There is still the OVS bug where it will never listen for LACP PDUs after it has decided an interface isn't connected to a LACP-enabled port, and I started looking through the code to figure out if may_enable: false can ever be unset, and discovered that it's effectively set once, forever, and can never be fixed. That's the point I gave up and walked away. 8-(

Thanks for your input!
Thanks for your detailed infos.
(I don't like and use ovs myself. I'm using lacp linux bond since 15years without any probem.
I'm really suprised that something basic like LACP is not correctly implemented in 2022...

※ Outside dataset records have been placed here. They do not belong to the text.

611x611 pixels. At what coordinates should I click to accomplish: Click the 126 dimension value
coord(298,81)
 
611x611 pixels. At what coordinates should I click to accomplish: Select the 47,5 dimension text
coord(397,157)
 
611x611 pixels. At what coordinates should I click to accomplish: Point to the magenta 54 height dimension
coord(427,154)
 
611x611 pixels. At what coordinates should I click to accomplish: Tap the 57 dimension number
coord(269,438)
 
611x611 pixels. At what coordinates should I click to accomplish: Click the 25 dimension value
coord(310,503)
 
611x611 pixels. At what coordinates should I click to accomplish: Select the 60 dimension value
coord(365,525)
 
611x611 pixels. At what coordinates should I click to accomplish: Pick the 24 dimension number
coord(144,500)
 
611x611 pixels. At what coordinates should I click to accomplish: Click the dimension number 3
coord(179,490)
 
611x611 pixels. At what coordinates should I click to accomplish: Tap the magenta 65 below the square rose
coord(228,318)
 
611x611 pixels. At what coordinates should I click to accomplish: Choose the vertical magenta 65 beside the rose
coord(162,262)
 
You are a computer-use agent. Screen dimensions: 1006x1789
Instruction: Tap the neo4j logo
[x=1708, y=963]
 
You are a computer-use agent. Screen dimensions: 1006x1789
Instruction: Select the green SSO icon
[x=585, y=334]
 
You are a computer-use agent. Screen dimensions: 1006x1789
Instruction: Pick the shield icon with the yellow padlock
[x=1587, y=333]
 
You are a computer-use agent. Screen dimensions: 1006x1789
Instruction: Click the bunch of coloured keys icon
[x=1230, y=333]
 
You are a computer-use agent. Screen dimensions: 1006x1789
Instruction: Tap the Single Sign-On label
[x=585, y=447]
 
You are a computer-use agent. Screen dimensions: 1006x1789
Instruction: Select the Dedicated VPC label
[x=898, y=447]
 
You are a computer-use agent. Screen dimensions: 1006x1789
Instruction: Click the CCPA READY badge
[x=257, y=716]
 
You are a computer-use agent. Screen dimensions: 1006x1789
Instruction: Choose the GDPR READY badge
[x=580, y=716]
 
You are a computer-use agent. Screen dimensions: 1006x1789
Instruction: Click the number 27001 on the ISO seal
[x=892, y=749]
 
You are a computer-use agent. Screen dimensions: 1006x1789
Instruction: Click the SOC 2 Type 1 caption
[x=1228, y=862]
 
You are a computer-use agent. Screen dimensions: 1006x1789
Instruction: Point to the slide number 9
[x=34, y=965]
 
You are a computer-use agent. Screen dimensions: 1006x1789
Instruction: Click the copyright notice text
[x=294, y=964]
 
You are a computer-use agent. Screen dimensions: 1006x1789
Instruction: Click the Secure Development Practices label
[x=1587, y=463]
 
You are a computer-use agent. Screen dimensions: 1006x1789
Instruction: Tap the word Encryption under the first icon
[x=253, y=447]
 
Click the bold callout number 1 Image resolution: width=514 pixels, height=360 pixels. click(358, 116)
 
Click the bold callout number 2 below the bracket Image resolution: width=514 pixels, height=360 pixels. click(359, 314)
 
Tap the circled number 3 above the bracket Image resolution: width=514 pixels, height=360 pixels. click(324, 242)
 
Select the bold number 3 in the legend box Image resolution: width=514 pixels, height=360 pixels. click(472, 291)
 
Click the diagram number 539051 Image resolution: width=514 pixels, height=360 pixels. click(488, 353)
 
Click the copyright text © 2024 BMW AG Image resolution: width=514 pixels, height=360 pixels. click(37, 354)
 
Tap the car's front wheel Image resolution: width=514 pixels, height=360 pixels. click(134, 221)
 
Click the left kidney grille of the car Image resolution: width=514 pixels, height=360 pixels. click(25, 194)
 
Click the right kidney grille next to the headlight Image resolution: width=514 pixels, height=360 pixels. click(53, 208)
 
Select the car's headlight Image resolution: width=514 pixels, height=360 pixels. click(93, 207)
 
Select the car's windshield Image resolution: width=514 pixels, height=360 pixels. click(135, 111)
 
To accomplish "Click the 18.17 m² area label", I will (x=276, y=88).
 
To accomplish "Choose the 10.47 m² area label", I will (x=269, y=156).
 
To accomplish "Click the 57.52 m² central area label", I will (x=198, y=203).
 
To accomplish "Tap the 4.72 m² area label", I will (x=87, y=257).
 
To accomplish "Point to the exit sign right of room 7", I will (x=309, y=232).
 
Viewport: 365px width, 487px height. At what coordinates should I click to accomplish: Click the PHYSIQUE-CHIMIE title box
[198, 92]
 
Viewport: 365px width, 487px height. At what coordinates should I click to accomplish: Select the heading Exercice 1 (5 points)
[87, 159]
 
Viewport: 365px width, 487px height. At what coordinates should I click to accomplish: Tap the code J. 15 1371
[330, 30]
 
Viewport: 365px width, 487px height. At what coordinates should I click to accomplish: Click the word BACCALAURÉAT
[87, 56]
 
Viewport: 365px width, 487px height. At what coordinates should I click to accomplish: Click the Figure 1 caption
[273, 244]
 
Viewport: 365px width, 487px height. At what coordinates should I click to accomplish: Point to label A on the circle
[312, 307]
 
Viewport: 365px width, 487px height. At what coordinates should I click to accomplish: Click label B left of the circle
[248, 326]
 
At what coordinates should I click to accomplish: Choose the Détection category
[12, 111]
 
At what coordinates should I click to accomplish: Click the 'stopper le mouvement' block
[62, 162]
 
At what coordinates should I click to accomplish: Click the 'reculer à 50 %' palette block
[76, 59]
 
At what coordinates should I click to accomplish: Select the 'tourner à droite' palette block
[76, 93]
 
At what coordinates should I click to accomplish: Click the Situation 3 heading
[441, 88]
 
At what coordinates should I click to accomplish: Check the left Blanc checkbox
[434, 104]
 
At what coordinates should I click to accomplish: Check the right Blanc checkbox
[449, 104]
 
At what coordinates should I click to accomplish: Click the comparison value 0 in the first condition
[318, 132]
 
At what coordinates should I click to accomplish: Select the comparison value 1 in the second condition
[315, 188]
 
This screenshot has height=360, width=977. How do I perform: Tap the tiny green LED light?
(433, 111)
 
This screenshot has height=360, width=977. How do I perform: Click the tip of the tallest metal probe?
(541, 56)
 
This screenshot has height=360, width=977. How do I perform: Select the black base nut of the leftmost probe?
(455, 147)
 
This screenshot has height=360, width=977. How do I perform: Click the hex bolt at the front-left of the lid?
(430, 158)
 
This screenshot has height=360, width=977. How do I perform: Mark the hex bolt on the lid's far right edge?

Anyway, Ovs don't have any advantage until use we use dpdk or xfp offloading, but it's not implemented in proxmox anyway ...
 
@xrobau
Problem 2: SOME Traffic randomly pauses inexplicably, and then resumes a few second later.

Set "other-config:bond-rebalance-interval=0" to stop OVS rebalancing.

Source: https://manpages.debian.org/testing...s-vswitchd.conf.db.5.en.html#other_config~178
If zero, load balancing is disabled on the bond (link failure still cause flows to move).

Check with "ovs-appctl bond/show bond0" (no "next rebalance" anymore).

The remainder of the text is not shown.